Industria textil en crisis: la producción cayó 24% en el semestre y se perdieron casi 27.000 empleos desde 2023
La industria textil argentina atraviesa una profunda crisis, evidenciada por una caída del 24,4% en su producción durante el primer semestre de 2026, un retroceso significativamente mayor al 2,2% de la industria general.
Este deterioro se manifiesta también en una baja utilización de la capacidad instalada, que en junio se situó en el 46,6%, muy por debajo del promedio industrial.
Las consecuencias de esta contracción productiva son severas para el entramado sectorial. Desde diciembre de 2023, se han perdido 26.851 empleos formales y han cerrado 750 establecimientos textiles y de confección.
La situación se agrava por el aumento del 60,1% en las importaciones de prendas terminadas, mientras caen las de materias primas, lo que sugiere una deslocalización de la producción y una mayor presión competitiva sobre las fábricas locales.
La caída productiva no se limita a productos finales, sino que afecta etapas intermedias cruciales como la fabricación de tejidos y hilados. El segmento de tejidos y acabados retrocedió un 36,3%, mientras que los hilados de algodón cayeron un 21,4%.

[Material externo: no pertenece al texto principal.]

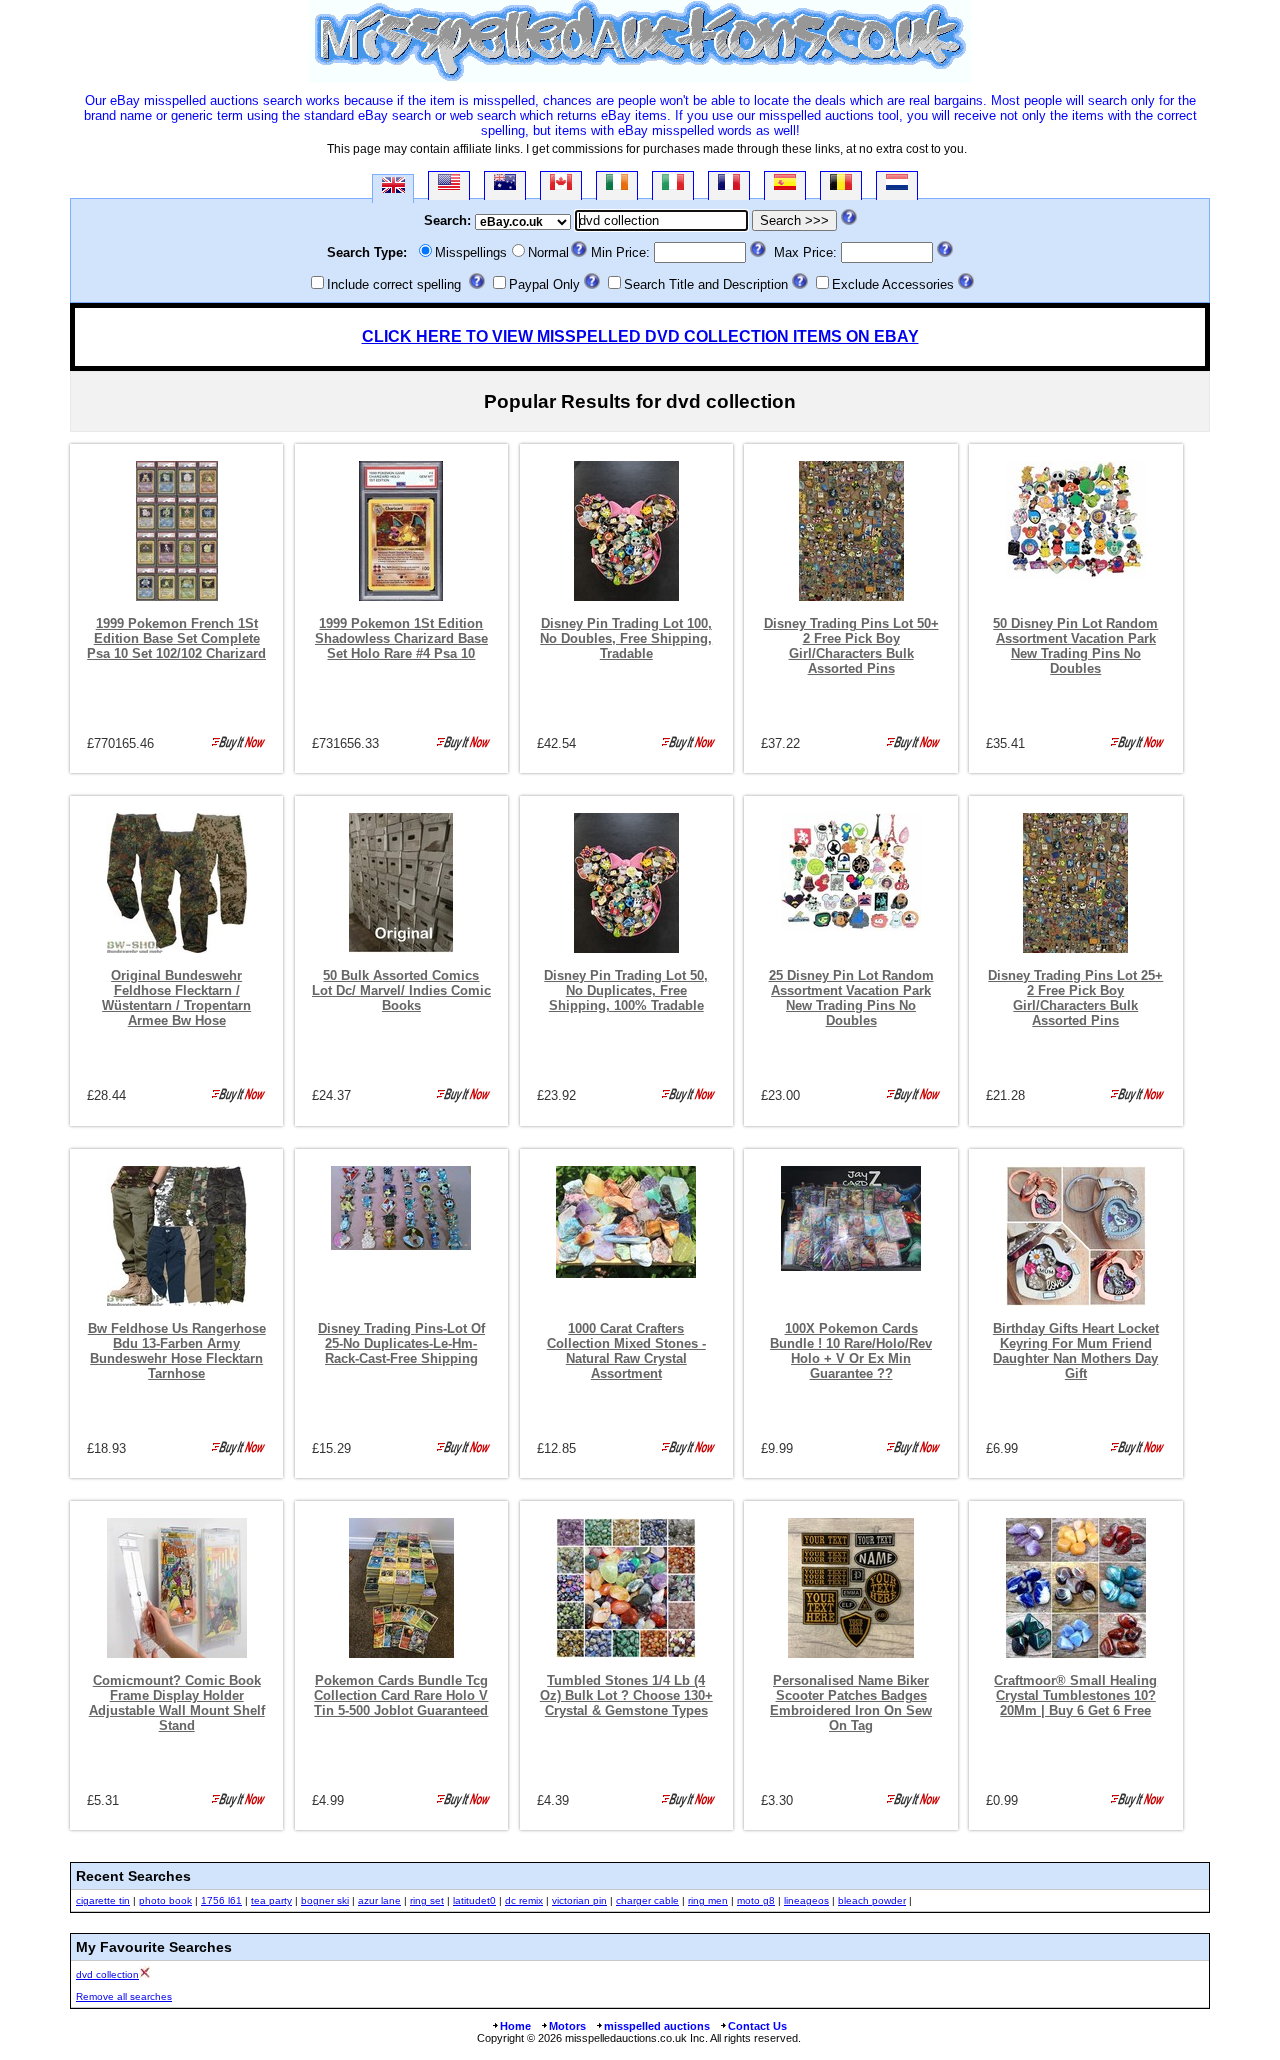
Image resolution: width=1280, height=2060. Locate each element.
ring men (708, 1900)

Esta situación, sumada a una inversión en maquinaria un 27,5% menor y una dinámica de precios rezagada frente a la inflación, limita la capacidad de las empresas para absorber costos y trasladarlos al consumidor.
En Rosario y la región, históricamente con un importante polo textil y de indumentaria, esta crisis podría tener un impacto directo en el empleo y la actividad económica.
La menor demanda interna, exacerbada por la pérdida de poder adquisitivo, junto con la competencia de importados, pone en jaque a las pymes locales. Los antecedentes de ciclos de apertura comercial con impacto en la industria nacional se repiten, y sin un cambio de tendencia o políticas de estímulo específicas, la recuperación del sector se vislumbra lejana, con riesgo de mayor desindustrialización.